Saved entries
================

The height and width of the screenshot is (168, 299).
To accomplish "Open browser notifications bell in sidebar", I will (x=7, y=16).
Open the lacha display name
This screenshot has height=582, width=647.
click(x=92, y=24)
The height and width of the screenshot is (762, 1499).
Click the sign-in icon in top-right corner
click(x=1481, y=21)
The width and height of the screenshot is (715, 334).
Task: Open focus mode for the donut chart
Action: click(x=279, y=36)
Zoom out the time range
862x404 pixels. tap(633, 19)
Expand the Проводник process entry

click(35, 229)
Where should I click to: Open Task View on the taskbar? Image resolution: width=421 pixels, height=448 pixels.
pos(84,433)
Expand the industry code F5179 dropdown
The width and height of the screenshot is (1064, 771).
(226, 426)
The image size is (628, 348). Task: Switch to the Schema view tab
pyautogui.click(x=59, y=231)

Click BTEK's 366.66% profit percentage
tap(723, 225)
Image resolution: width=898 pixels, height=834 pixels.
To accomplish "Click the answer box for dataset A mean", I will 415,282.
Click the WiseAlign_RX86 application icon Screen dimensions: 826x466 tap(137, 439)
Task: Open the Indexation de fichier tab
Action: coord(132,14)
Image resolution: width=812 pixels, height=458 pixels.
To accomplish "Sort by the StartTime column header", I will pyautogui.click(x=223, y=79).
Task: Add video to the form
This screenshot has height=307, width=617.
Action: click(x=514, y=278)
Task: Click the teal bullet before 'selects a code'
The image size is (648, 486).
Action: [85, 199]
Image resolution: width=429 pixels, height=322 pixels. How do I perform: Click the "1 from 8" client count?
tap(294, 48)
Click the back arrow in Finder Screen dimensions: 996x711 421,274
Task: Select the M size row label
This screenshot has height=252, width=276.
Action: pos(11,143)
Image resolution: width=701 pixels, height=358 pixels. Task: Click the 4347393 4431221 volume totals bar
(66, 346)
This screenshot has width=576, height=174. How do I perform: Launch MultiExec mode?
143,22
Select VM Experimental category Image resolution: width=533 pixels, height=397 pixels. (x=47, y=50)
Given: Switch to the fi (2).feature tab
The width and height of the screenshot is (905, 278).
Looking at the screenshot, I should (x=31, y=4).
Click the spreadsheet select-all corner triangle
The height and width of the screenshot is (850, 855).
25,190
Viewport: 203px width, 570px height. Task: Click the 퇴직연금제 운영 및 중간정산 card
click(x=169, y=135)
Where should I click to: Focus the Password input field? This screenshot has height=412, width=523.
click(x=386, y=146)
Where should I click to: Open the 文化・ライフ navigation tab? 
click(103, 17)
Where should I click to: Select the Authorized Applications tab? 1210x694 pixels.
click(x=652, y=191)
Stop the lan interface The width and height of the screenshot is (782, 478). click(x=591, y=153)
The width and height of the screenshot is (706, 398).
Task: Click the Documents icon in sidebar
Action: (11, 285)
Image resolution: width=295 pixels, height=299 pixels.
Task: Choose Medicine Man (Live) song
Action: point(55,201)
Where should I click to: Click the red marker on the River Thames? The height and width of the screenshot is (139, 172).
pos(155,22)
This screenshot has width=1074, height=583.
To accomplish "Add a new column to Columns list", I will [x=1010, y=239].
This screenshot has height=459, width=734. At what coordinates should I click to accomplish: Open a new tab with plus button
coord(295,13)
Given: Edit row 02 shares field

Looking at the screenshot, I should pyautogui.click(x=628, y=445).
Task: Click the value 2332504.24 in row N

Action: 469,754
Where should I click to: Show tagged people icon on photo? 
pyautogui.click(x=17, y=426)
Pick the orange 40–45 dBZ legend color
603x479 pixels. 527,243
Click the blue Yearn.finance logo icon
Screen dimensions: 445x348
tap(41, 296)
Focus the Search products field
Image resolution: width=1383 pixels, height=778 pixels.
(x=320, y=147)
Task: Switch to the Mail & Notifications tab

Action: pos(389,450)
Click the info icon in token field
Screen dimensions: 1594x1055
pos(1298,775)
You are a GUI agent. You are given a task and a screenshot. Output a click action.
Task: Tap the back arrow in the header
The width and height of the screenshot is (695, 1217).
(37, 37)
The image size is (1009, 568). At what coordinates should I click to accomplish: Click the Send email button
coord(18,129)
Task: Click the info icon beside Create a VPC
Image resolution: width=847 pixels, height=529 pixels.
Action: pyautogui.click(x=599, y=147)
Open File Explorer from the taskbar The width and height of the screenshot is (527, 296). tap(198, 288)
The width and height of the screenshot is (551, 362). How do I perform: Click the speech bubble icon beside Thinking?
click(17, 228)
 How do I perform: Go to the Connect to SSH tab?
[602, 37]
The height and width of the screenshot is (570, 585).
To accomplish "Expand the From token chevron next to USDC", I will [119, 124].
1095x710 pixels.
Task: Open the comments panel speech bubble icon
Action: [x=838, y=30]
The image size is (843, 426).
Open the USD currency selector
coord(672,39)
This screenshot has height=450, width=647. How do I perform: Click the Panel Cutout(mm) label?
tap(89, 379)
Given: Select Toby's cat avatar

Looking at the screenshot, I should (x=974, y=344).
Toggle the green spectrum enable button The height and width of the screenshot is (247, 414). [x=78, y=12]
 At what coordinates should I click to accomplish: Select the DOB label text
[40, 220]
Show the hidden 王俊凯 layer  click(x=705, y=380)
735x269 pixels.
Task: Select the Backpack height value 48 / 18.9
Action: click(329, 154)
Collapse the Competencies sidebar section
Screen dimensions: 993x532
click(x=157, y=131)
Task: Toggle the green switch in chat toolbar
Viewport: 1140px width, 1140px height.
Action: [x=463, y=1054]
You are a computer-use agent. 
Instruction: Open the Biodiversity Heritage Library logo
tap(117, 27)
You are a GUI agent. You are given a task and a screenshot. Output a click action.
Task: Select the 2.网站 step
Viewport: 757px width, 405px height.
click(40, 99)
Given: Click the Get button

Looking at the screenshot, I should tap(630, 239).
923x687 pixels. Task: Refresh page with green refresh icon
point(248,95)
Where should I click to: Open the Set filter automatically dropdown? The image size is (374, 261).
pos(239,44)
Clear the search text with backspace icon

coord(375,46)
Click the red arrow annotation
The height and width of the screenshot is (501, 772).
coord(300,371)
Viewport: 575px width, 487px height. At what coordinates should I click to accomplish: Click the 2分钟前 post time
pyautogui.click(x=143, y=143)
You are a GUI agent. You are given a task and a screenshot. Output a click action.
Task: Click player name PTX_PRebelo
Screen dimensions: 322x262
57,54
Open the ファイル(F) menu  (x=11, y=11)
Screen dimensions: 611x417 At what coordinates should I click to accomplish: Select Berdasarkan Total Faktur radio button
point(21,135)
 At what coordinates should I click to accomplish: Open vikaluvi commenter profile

================

◆ WORK REQUEST
Copy out the records in full, matching every line character for character.

◆ EXERCISE ANSWER
The height and width of the screenshot is (168, 299).
To accomplish "Open browser notifications bell in sidebar", I will (x=7, y=16).
Open the lacha display name
This screenshot has height=582, width=647.
click(x=92, y=24)
The height and width of the screenshot is (762, 1499).
Click the sign-in icon in top-right corner
click(x=1481, y=21)
The width and height of the screenshot is (715, 334).
Task: Open focus mode for the donut chart
Action: click(x=279, y=36)
Zoom out the time range
862x404 pixels. tap(633, 19)
Expand the Проводник process entry

click(35, 229)
Where should I click to: Open Task View on the taskbar? Image resolution: width=421 pixels, height=448 pixels.
pos(84,433)
Expand the industry code F5179 dropdown
The width and height of the screenshot is (1064, 771).
(226, 426)
The image size is (628, 348). Task: Switch to the Schema view tab
pyautogui.click(x=59, y=231)

Click BTEK's 366.66% profit percentage
tap(723, 225)
Image resolution: width=898 pixels, height=834 pixels.
To accomplish "Click the answer box for dataset A mean", I will 415,282.
Click the WiseAlign_RX86 application icon Screen dimensions: 826x466 tap(137, 439)
Task: Open the Indexation de fichier tab
Action: coord(132,14)
Image resolution: width=812 pixels, height=458 pixels.
To accomplish "Sort by the StartTime column header", I will pyautogui.click(x=223, y=79).
Task: Add video to the form
This screenshot has height=307, width=617.
Action: click(x=514, y=278)
Task: Click the teal bullet before 'selects a code'
The image size is (648, 486).
Action: [85, 199]
Image resolution: width=429 pixels, height=322 pixels. How do I perform: Click the "1 from 8" client count?
tap(294, 48)
Click the back arrow in Finder Screen dimensions: 996x711 421,274
Task: Select the M size row label
This screenshot has height=252, width=276.
Action: pos(11,143)
Image resolution: width=701 pixels, height=358 pixels. Task: Click the 4347393 4431221 volume totals bar
(66, 346)
This screenshot has width=576, height=174. How do I perform: Launch MultiExec mode?
143,22
Select VM Experimental category Image resolution: width=533 pixels, height=397 pixels. (x=47, y=50)
Given: Switch to the fi (2).feature tab
The width and height of the screenshot is (905, 278).
Looking at the screenshot, I should (x=31, y=4).
Click the spreadsheet select-all corner triangle
The height and width of the screenshot is (850, 855).
25,190
Viewport: 203px width, 570px height. Task: Click the 퇴직연금제 운영 및 중간정산 card
click(x=169, y=135)
Where should I click to: Focus the Password input field? This screenshot has height=412, width=523.
click(x=386, y=146)
Where should I click to: Open the 文化・ライフ navigation tab? 
click(103, 17)
Where should I click to: Select the Authorized Applications tab? 1210x694 pixels.
click(x=652, y=191)
Stop the lan interface The width and height of the screenshot is (782, 478). click(x=591, y=153)
The width and height of the screenshot is (706, 398).
Task: Click the Documents icon in sidebar
Action: (11, 285)
Image resolution: width=295 pixels, height=299 pixels.
Task: Choose Medicine Man (Live) song
Action: point(55,201)
Where should I click to: Click the red marker on the River Thames? The height and width of the screenshot is (139, 172).
pos(155,22)
This screenshot has width=1074, height=583.
To accomplish "Add a new column to Columns list", I will [x=1010, y=239].
This screenshot has height=459, width=734. At what coordinates should I click to accomplish: Open a new tab with plus button
coord(295,13)
Given: Edit row 02 shares field

Looking at the screenshot, I should pyautogui.click(x=628, y=445).
Task: Click the value 2332504.24 in row N

Action: 469,754
Where should I click to: Show tagged people icon on photo? 
pyautogui.click(x=17, y=426)
Pick the orange 40–45 dBZ legend color
603x479 pixels. 527,243
Click the blue Yearn.finance logo icon
Screen dimensions: 445x348
tap(41, 296)
Focus the Search products field
Image resolution: width=1383 pixels, height=778 pixels.
(x=320, y=147)
Task: Switch to the Mail & Notifications tab

Action: pos(389,450)
Click the info icon in token field
Screen dimensions: 1594x1055
pos(1298,775)
You are a GUI agent. You are given a task and a screenshot. Output a click action.
Task: Tap the back arrow in the header
The width and height of the screenshot is (695, 1217).
(37, 37)
The image size is (1009, 568). At what coordinates should I click to accomplish: Click the Send email button
coord(18,129)
Task: Click the info icon beside Create a VPC
Image resolution: width=847 pixels, height=529 pixels.
Action: pyautogui.click(x=599, y=147)
Open File Explorer from the taskbar The width and height of the screenshot is (527, 296). tap(198, 288)
The width and height of the screenshot is (551, 362). How do I perform: Click the speech bubble icon beside Thinking?
click(17, 228)
 How do I perform: Go to the Connect to SSH tab?
[602, 37]
The height and width of the screenshot is (570, 585).
To accomplish "Expand the From token chevron next to USDC", I will [119, 124].
1095x710 pixels.
Task: Open the comments panel speech bubble icon
Action: [x=838, y=30]
The image size is (843, 426).
Open the USD currency selector
coord(672,39)
This screenshot has height=450, width=647. How do I perform: Click the Panel Cutout(mm) label?
tap(89, 379)
Given: Select Toby's cat avatar

Looking at the screenshot, I should (x=974, y=344).
Toggle the green spectrum enable button The height and width of the screenshot is (247, 414). [x=78, y=12]
 At what coordinates should I click to accomplish: Select the DOB label text
[40, 220]
Show the hidden 王俊凯 layer  click(x=705, y=380)
735x269 pixels.
Task: Select the Backpack height value 48 / 18.9
Action: click(329, 154)
Collapse the Competencies sidebar section
Screen dimensions: 993x532
click(x=157, y=131)
Task: Toggle the green switch in chat toolbar
Viewport: 1140px width, 1140px height.
Action: [x=463, y=1054]
You are a computer-use agent. 
Instruction: Open the Biodiversity Heritage Library logo
tap(117, 27)
You are a GUI agent. You are given a task and a screenshot. Output a click action.
Task: Select the 2.网站 step
Viewport: 757px width, 405px height.
click(40, 99)
Given: Click the Get button

Looking at the screenshot, I should tap(630, 239).
923x687 pixels. Task: Refresh page with green refresh icon
point(248,95)
Where should I click to: Open the Set filter automatically dropdown? The image size is (374, 261).
pos(239,44)
Clear the search text with backspace icon

coord(375,46)
Click the red arrow annotation
The height and width of the screenshot is (501, 772).
coord(300,371)
Viewport: 575px width, 487px height. At what coordinates should I click to accomplish: Click the 2分钟前 post time
pyautogui.click(x=143, y=143)
You are a GUI agent. You are given a task and a screenshot. Output a click action.
Task: Click player name PTX_PRebelo
Screen dimensions: 322x262
57,54
Open the ファイル(F) menu  (x=11, y=11)
Screen dimensions: 611x417 At what coordinates should I click to accomplish: Select Berdasarkan Total Faktur radio button
point(21,135)
 At what coordinates should I click to accomplish: Open vikaluvi commenter profile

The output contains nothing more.